> cat blog/001-doorbell-detector-introduction

doorbell detector machine learning audio smart home homeassistant

Doorbell Detector Introduction

2026-05-19T08:57:06.187Z

This is the first post of an (hoepfully) upcoming series about my doorbell detection system.

This is not a polished success story — in fact, at the time of writing this, the story is not even finished. It's a step-by-step approach to a side project I occasionally work on, and it may give you some interesting insights.

Motivation

Like any project, there is a motivation behind this idea. A few years ago, I moved to a flat with a garden, and during summer I was confronted with a new (first world) "problem": during gardening, I couldn't hear the doorbell anymore — e.g. when a package arrives.
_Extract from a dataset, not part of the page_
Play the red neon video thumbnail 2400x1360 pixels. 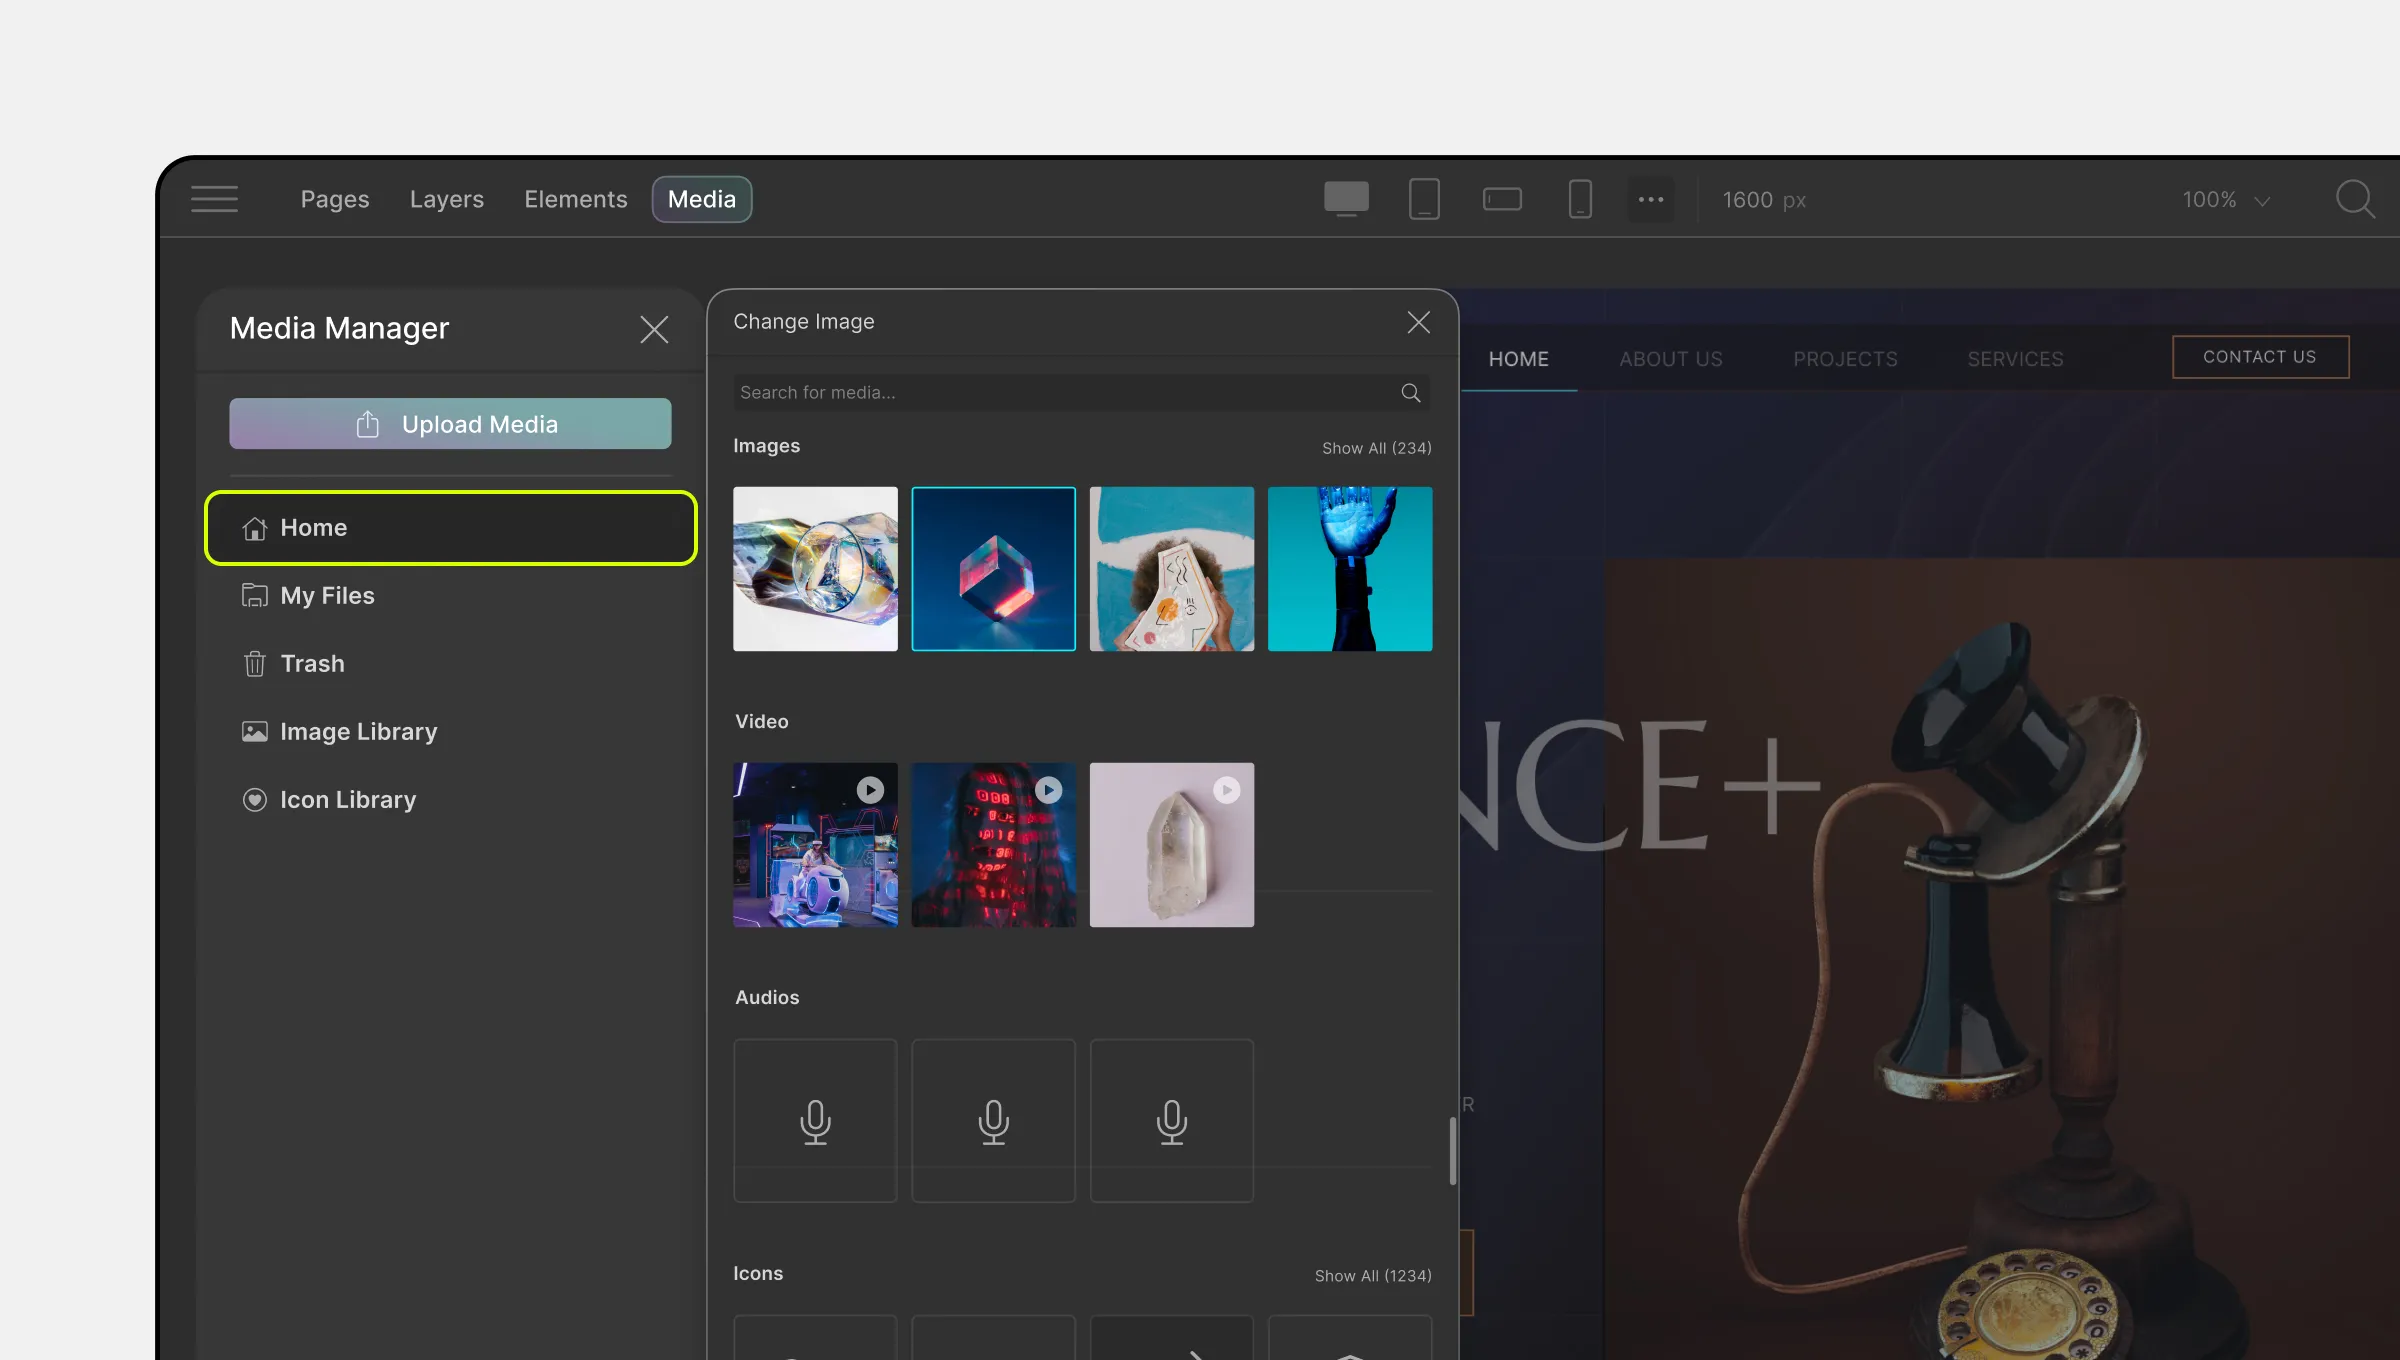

Another issue was that during focus work and while listening to music, I also regularly missed the doorbell. So, there are multiple ways to handle this on a non-technical level: not wearing noise cancelling headphones, or just living with the gardening aspect. But what's the point in accepting the status quo if you believe you can throw a technical solution at this problem?

Sounding out the technical approaches

The basic idea is to have a system that detects when the doorbell has been triggered and sends a notification to my smartphone or my currently running PC. Since I already have a Home Assistant instance running, sending a notification is not a problem. But how do I detect the doorbell?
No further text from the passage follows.